A green screen can be used to “bring people over” from remote locations into the studio.
“That is impressive for the audience. There is real interaction,” he said. Additionally, he said, green screens can help with the carbon footprint while saving the money and time associated with travel, he said.
Green screens combine well with LED walls, he added. “People think they are incompatible environments, and they’re not. We feel there is a need for talent to be in an immersive environment.”
Mack McLaughlin, CEO-creative director at FX Design Group, said that despite all that virtual has going for it, there remains the question of whether it’s ready for prime time. Virtual looks good, but for broadcasters to choose virtual, he said, it needs to slide into their workflows.
“Virtual will never save you a dime, but it can be a revenue resource if you have it and know how to use it,” by renting set time out, he said.
Virtual reality (VR) imaging is improving, according to Media.Monks. The company is using a Canon R5 C body, a Canon monolens and a Canon stereoscopic lens to create fully immersive VR content of sporting and live events that can be viewed with a VR headset.
“We’re reaching a point where you won’t be able to tell between real life and this (headset),” Hon-Ming Gianotti, director of innovation at Media.Monks, said.
Mediaproxy CTO John O’Halloran said FAST channels were getting a lot of attention.
“To me, this is the first time that we are really facing the collision of linear broadcast with video on demand,” he said. “Now linear is spilling out into the internet. It’s almost an escape hatch for linear broadcasters.”

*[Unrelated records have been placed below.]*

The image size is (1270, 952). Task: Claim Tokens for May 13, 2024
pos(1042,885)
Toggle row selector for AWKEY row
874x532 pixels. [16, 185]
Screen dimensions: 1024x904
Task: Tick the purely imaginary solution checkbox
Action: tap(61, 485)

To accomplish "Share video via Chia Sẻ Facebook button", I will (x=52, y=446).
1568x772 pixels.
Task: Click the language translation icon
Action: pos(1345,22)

At the same time, ATSC 3.0 is widely discussed, but uptake is slow, he said. “We’re still seeing low take up and adoption. We’re standing by for it. No one’s in a hurry to retool all the transmitters. It’s something of a blocker.”
Dielectric President Keith Pelletier said the company has a complete product portfolio ready for 3.0, including a new TFU-WB single frequency network antenna.
Mark Goins, Gates Air VP, said the company’s products are ATSC 3.0-ready, which means they can be upgraded via software when needed.
“We’ve had a lot of ATSC 3.0 conversations,” he said. “I think the rollout went a lot faster than people thought it would.”